Person 2: Looks at data file to verify contents of the new file “I recognize you John Smith, how can I help you”

Person 1: “I need service X” (hands over more personal data in a file)

Person 2: Accepts the file and adds it to their big folder “Service X will be provided”

With the notion that encryption is security we decide to encrypt the conversation and now it looks like this:

Person 1: “fasdjhfklasfkjl” (hands over a folder of personal data)

Person 2: Looks at data file to verify contents of the new file “lkjpu97832kl@@”

Person 1: “lejrwfmkdasf” (hands over more personal data in a file)

Person 2: Accepts the file and adds it to their big folder “!()9084jflsds”

That looks like gibberish, but notice that person 2 is still holding onto all that data; and more importantly we can still see data being transferred.  If someone attacks Person 2 they can get a hold of that data without going after the user.  Even if that file was encrypted we’ve still lost it and and whoever took it is likely to find some data stored in the clear on the website that helps them pry useful info out of the file regardless of encryption.  In some cases the attacker might have been able to gather enough info about the encryption to get the key and then everything is unlocked.  We’ve all heard about a retailer that has been hacked whose response was that credit card numbers and other data were encrypted.  They still provide credit checks and other services as compensation because there’s data within data, and encryption is only invincible until a faster computer or better equation or smarter person comes along.  So is encryption enough to secure PII?  No, and not just on a local server.  So now the concept of security isn’t just about basic information security, but about design, and where the data is located.  In the case of the website the committee was designing the PII was decidedly less than secure.

Liability

Lawyers love this word.  I love this word.  You should love this word.  The issue here was the question of who is responsible if someone got member PII who wan’t authorized.  Was the organization indemnified (not well enough)?  Would it cost a lot of money (you betcha’!)? Would there be political fallout within the organization (absolutely)?  In the case of a data breach the only bad scenario is the worst case scenario for this organization.  Part of looking at the designs was to do a ROI analysis and we factored in the cost of a PII breach into the that.  We assumed a market rate for services like lifelock and ended with a an estimated minimum cost of around three quarters of a million dollars.  A non-inconsequential sum.

The End Result

The committee eventually came around to the idea that user verification conducted on the site was a bigger technical and liability risk than they would like.  A second design was created that removed the requirement for user verification but was functionally identical.  The new design also removed the original database complexities.  While some PII was recorded at the site it was relatively minor and amounted only to email addresses.  The Board of Directors received the committee’s work well and decided to follow the altered design, beginning the RFP process.

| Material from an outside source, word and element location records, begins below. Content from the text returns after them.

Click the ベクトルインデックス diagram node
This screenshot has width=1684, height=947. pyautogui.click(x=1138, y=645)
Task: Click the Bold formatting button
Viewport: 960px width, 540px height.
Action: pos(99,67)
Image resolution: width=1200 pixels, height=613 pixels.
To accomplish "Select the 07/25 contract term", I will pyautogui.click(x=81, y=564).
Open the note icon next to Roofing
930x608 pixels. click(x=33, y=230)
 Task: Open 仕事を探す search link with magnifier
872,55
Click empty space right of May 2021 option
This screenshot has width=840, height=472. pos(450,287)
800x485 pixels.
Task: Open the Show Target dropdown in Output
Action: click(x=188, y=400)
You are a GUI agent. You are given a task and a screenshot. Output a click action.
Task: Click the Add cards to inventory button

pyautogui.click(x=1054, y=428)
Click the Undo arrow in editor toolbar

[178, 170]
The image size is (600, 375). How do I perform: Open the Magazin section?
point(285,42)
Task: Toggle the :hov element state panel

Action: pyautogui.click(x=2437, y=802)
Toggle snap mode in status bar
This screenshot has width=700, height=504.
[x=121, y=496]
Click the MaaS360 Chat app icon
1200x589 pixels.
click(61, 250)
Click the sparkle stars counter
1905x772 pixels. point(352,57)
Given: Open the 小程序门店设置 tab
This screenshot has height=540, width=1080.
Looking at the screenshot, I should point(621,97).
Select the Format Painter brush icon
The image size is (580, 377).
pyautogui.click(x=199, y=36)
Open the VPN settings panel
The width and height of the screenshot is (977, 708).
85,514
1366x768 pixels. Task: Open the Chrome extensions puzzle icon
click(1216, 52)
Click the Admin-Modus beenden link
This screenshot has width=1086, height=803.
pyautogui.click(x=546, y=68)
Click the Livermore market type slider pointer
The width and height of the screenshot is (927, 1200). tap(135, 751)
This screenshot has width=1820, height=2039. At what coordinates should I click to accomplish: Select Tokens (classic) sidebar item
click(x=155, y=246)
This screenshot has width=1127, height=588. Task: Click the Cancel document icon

Design, features, and function have a direct impact on the security of corporate data.  Most companies know this and take steps early on to segregate their information and hide it behind a number of firewall and gateways; but not every company has experts on staff, or even understands how networks work.  In this day and age it may be surprising to think that there are so many people out there who don’t understand how technology works and make bad assumptions because of it.  The way to mitigate against knowledge gaps isn’t just to hire subject matter experts, but to hire people who can bridge the gaps between the SME and corporate leadership who may not understand the language the SME speaks.  The Board of Directors in this case had 2 people on the committee to fill that role.  Without them the project would have followed the original guidance and who knows where that would have ended up.